Something very strange is happening to the right across the world. It’s not that they can’t win a trick – though they can’t. But that happens to everyone from time to time.

What is new at the moment is the unprecedented internal collapse of the right across the English-speaking world. They can’t begin to find a centre from which they could fight back against the tide of what is admittedly a fairly centrist progressive wave.

In Australia, the naked desperation of the Howard government in plunging around for anything that would open up a front of conflict – state vs federal, security vs human rights, values etc etc seems to have not only failed but backfired, raising the assessment of the government to a more abstract level whereby any initiative, no matter what its individual merits, is pretty clearly seen as cynical and empty politics.

That could partly be explained by simple fatigue – if the same thing weren’t going on in the UK too. There David Cameron, having gained initial traction from a striking repositioning of the Tories as a post-Thatcherite social market party, has found himself as unpopular as the three doomed leaders who went before him – and like Howard, he’s got the wobbles, plunging around from contrary thinking to old laura norder stuff in an attempt to get something, anything, going. Last year it was ‘hug a hoodie’ (ie hug a hoon), an attempt to suck up to the social liberals who might want some tax cuts.

Now it’s a whole series of specific hardline measures – extending sentences, banning young offenders from driving – that in their specificity sound more crankish than crackdown.

And of course in the US the Bush agenda is…well according to Charles Krauthammer “there is no Bush agenda. It’s over.”

How did they all get to this point? Simply because, deep down, there was nothing they really wanted to do with the power.

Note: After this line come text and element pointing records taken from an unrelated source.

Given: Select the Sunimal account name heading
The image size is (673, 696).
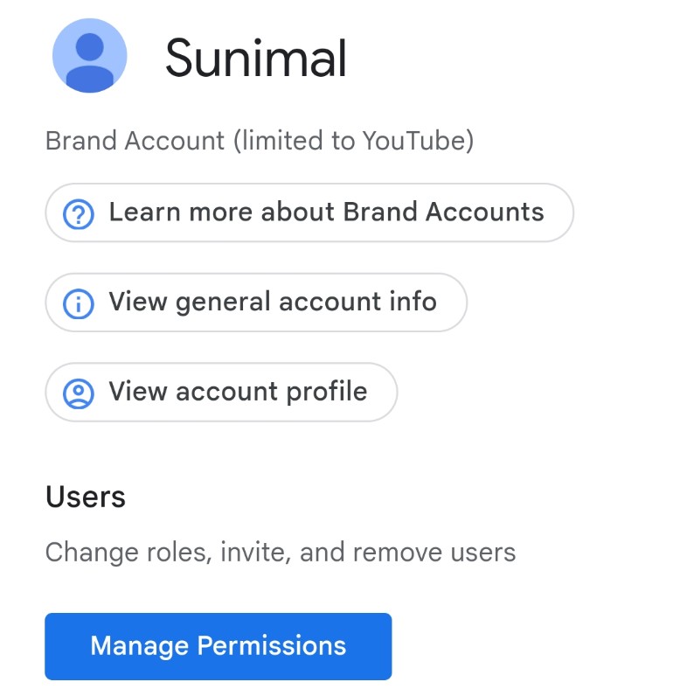Looking at the screenshot, I should click(255, 58).
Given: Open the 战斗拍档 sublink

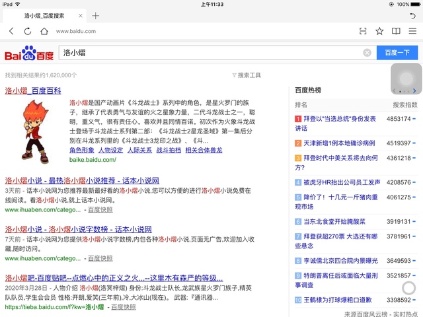Looking at the screenshot, I should click(x=168, y=150).
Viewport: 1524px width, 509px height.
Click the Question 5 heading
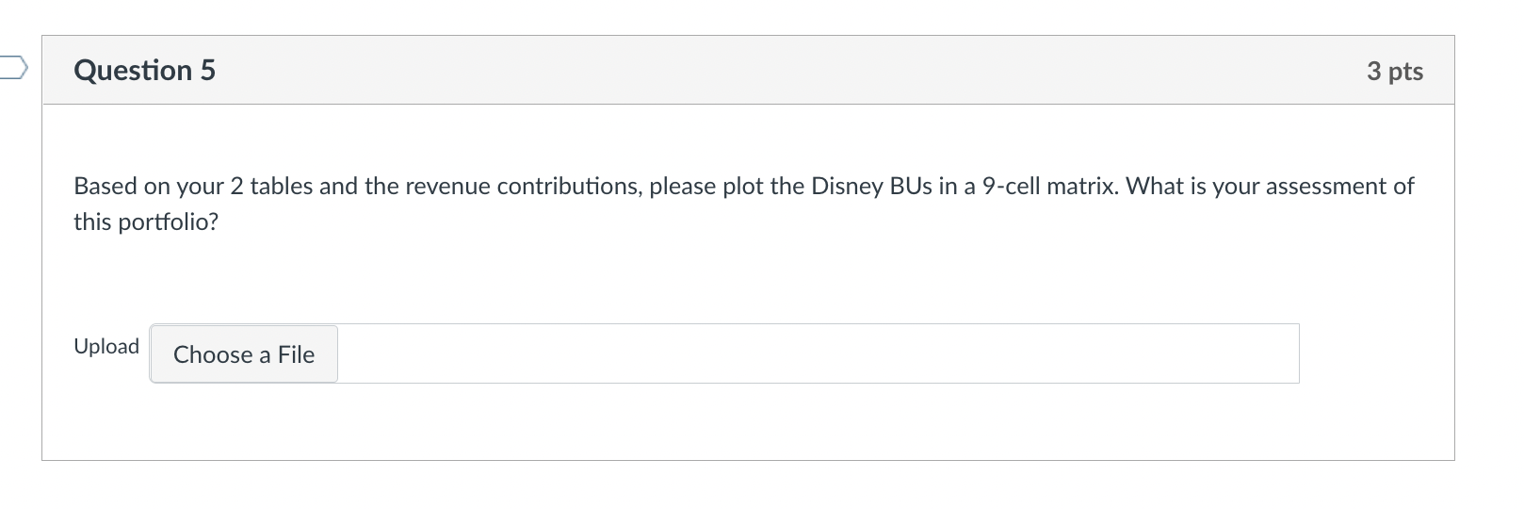click(x=144, y=71)
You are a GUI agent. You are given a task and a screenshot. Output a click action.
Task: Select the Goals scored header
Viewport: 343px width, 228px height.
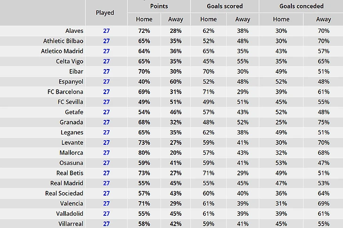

These governments filled the vacuum where a program should be with easy populism and when genuine challenges on a world scale came along – above all climate change – the vapid emptiness of their non-vision was laid bare.

You could hardly say that Rudd, Brown or Obama/Clinton have much of a vision either, but people recognise that at least these people are responding to real problems, not creating non-ones to ‘solve’.

Even Cameron’s blue-green wave has come to nothing against a growing and fairly comprehensive mood that the challenges we face will only be properly addressed by people who believe that there are things that need to be done, well out of our comfort(able and relaxed) zone.